交通事故で両親を亡くした15歳・女子高生の朝と、朝の母親の妹にあたる35歳・少女小説家の高代槙生は突然、共同生活をすることになる。たとえ同じ国に住んでいる遠縁だとしても、朝が「まるで違う国の人と話しているようだ」と表現するように、ふたりは性格も価値観も異なる。これまで母親の意見に従うことが多かった朝は、自分自身も一国一城の主のように考えや意見が存在していいことに初めは戸惑う。しかし、次第に感情を吐き出し、槙生と朝は時々交わったり離れたりしながら、物語が進んでいく。

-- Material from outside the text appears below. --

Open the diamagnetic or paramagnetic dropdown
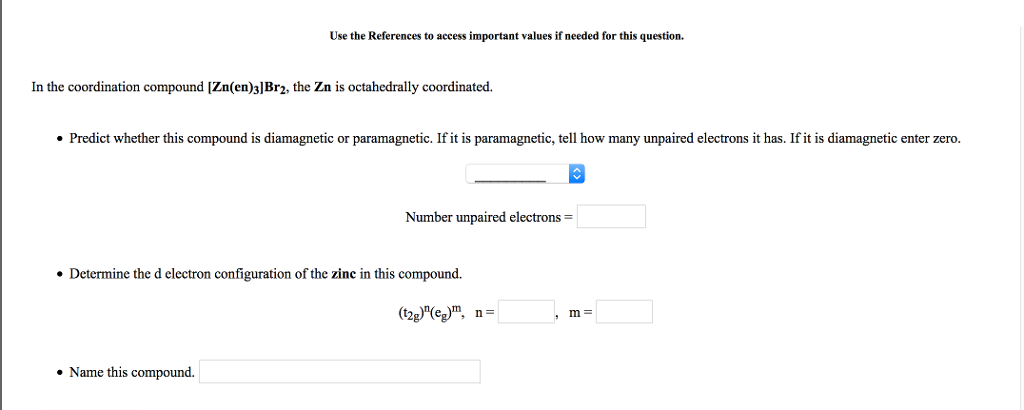1024x410 pixels. 525,174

「あなたの感じ方はあなただけのもので誰にも責める権利はない」
(『違国日記』1巻より/槙生)
「自分の言葉で生きていきたい」と誓いを立てても、気がつけば社会のようなものにのまれてしまう。他人の声に耳を傾けようと気にし過ぎてしまい、着飾った言葉を発してしまう。周囲の期待と理想の自分にしがみついて、本心を閉ざしてしまう。
自分にさえも本当のことを言えなくなっている感覚は、自分で自分を傷つけ他人に嘘をつきつづけているようで、悪循環にはまっていく。
中学生のころの私は、そんな感覚を知らなかった。違和感を覚えたら、意見を伝えて当然。まわりの目なんて気にせず、小さな声でもはっきりと伝える。相手が先生だろうと先輩だろうと、言い負かす準備がじゅうぶんにできている、今思えば非常に強気な中学生だった。まじめなタイプの私と異なり、自由気ままな不良風である同級生を心のどこかで見下して、自分は正しい、と酔っている部分があったのかもしれない。
「勉強ばっかりしてて楽しい?」クラスの真ん中で笑う集団に聞かれた。自習時間を自由時間だと捉えている彼らに、私は教科書をのぞき込んだまま伝えた。「私はあなたたちと違ってやりたいことがある。だから邪魔をしないでほしい」。シンと静まり返った空気は、彼らが鼻で笑ってくれたことでなかったことになった。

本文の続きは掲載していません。